Charges sobre Maomé são provocação infantil e com o intuito de aparecer

Capa de revista francesa mostra Maomé em uma cadeira de rodas com o título de "Intocáveis" (divulgação/Band)


  A revista semanal francesa "Charlie Hebdo" publicou charges sobre Maomé em um momento que o mundo muçulmano se revolta com um filme, sem o minimo de bom senso, lançado nos EUA. É óbvio que o objetivo do autor é aparecer as custas dessa história.

  Depois que várias pessoas morreram em protestos violentos contra o tal filme, lançar charges debochando do profeta é no minimo uma completa falta de bom senso.
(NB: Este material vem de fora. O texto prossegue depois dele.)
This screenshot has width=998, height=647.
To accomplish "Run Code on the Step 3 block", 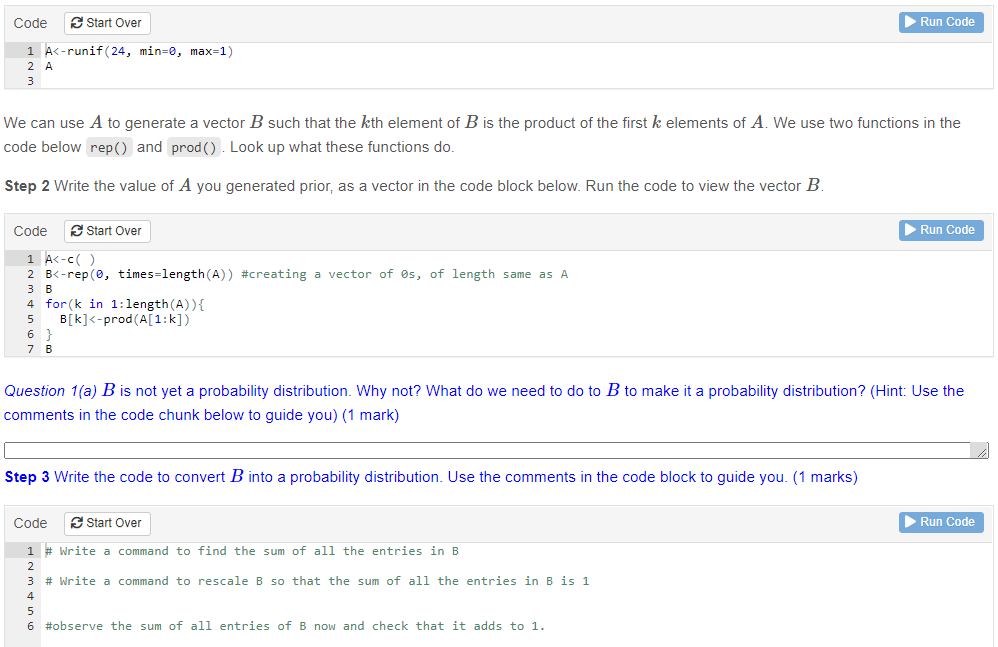I will click(940, 522).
  O autor da revista, Charb, declarou que fez as charges para que se fale sobre o assunto e, também, para que meia dúzia de radicais islâmicos não saiam vitoriosos dessa luta.

  O problema é que o discurso é falso. Lançar essas charges, neste momento, é colocar os cidadãos franceses em risco ao redor do mundo.

  Sem contar que a visão do mundo islâmico sobre a forma de falar e representar o profeta é bem diferente da nossa. Temos de aceitar que eles tem uma outra forma de lidar com a religião e deveríamos respeitar isso.

  Resultado, a França anunciou que vai fechar diversas embaixadas ao redor do mundo, com medo de novos protestos, e o autor da revista está conseguindo o que queria, aparecer.

  Falta de bom senso está virando doença.